▶ DIRECTIVE
Reproduce the lines of the material below, starting at the line that contains "How do I perform: Select" and ending after the line that contains "Click the number". Include the requests unchanged, but scale every coordinate in the answers by 0.35 and round each result to a whole number with halves rounded up, omitting the pictures.

▶ SOURCE DATA
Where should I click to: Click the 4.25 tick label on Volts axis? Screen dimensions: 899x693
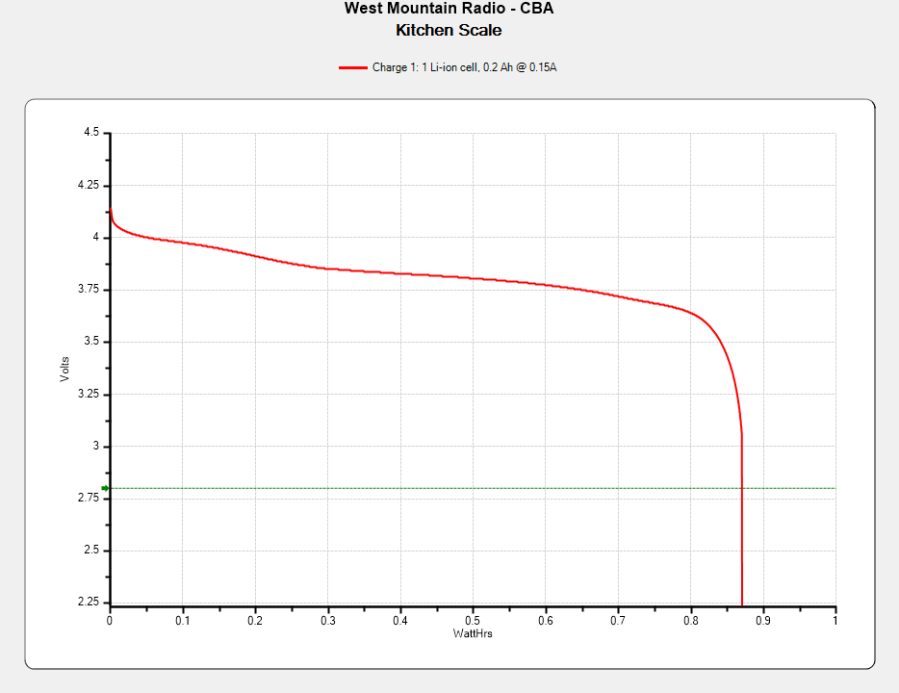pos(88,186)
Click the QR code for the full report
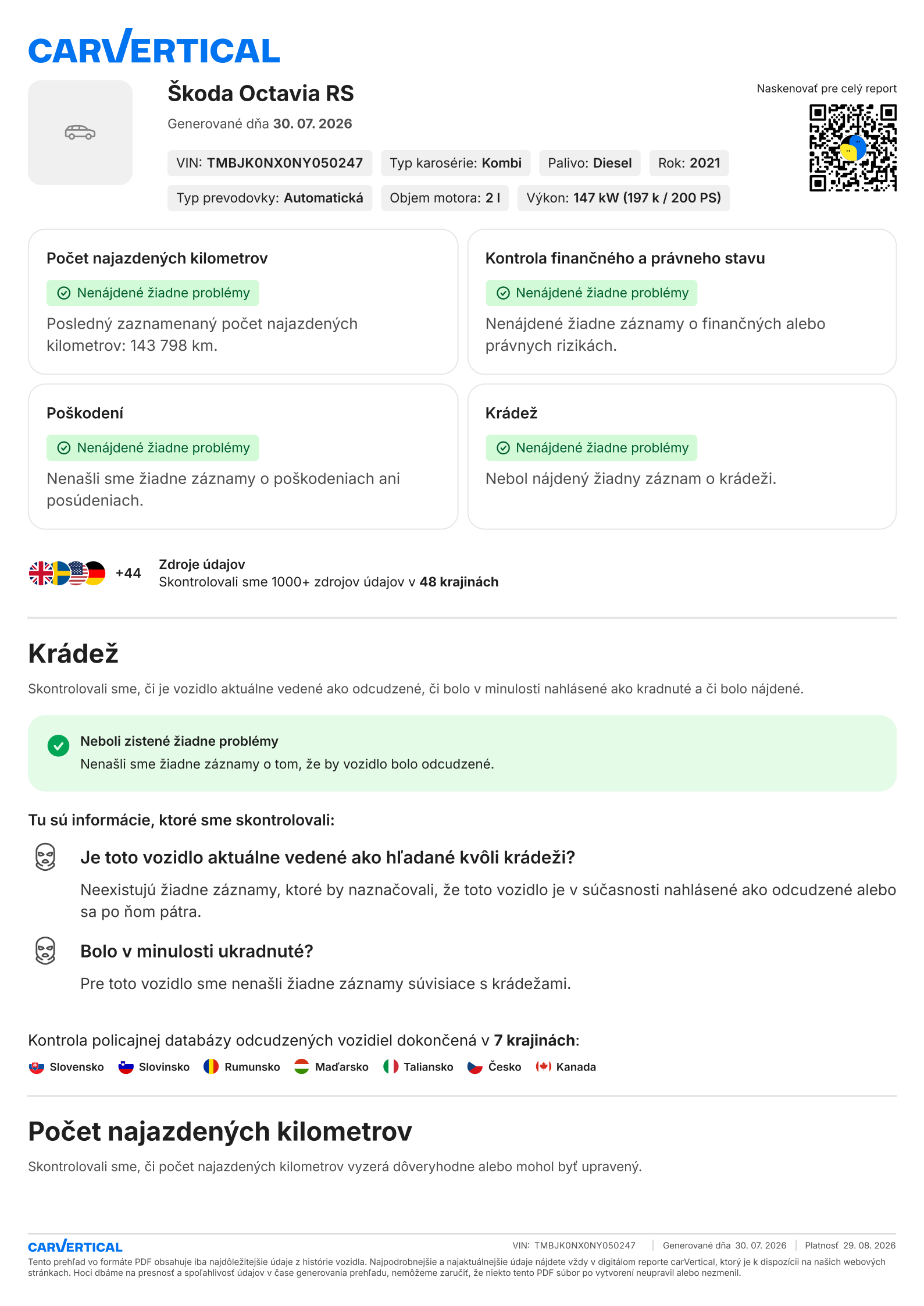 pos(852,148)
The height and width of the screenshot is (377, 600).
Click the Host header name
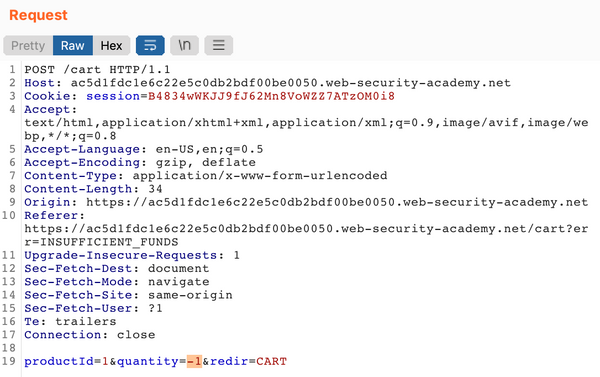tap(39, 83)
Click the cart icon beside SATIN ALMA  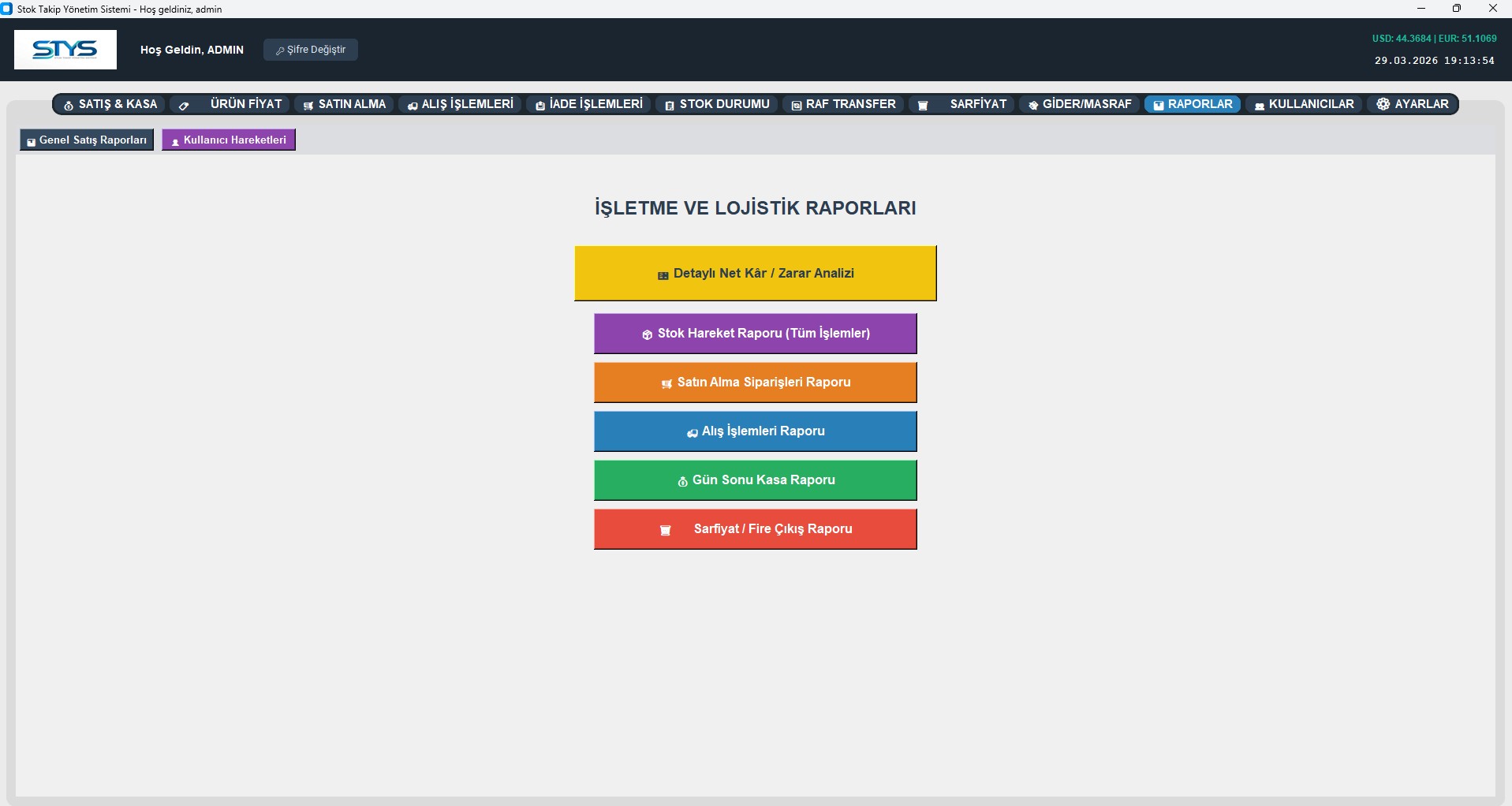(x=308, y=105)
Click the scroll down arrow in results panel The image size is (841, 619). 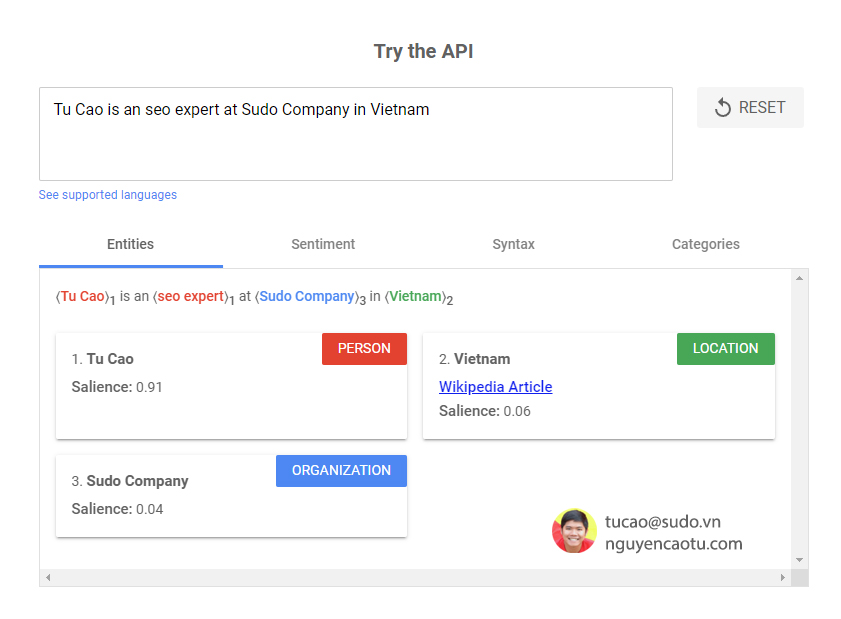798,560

* * *

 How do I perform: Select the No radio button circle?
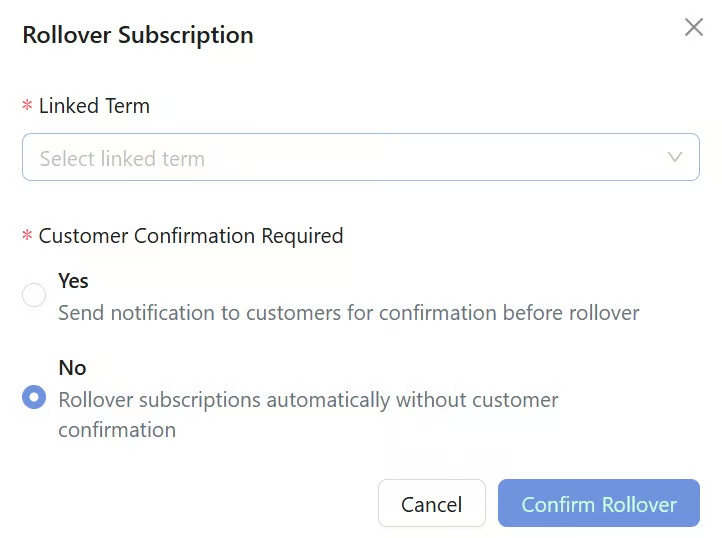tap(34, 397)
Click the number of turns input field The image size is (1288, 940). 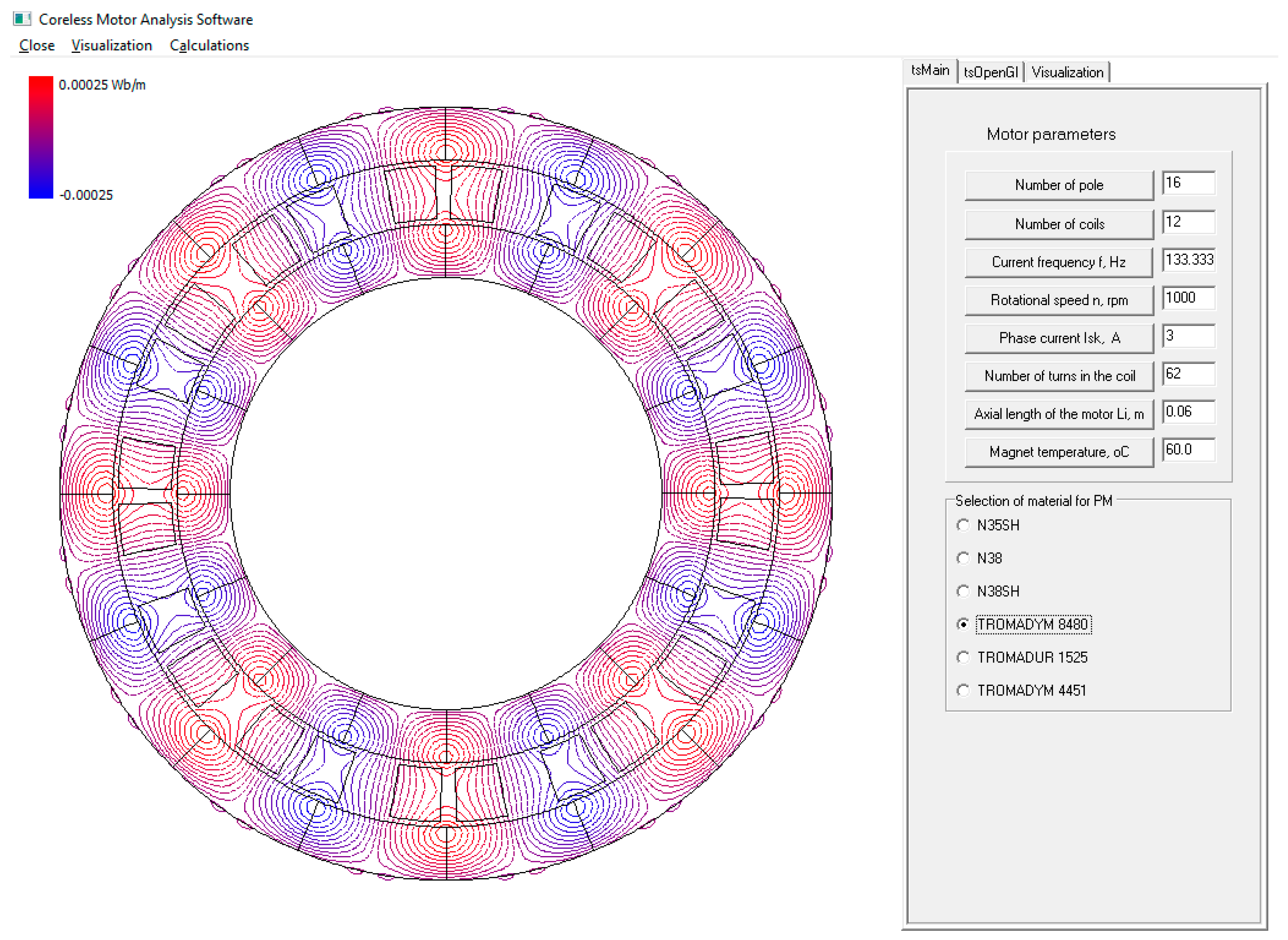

▶ EXPECTED ANSWER
 How do I perform: Select the No radio button circle?
tap(12, 139)
Click the number of turns input field The image size is (1288, 940). 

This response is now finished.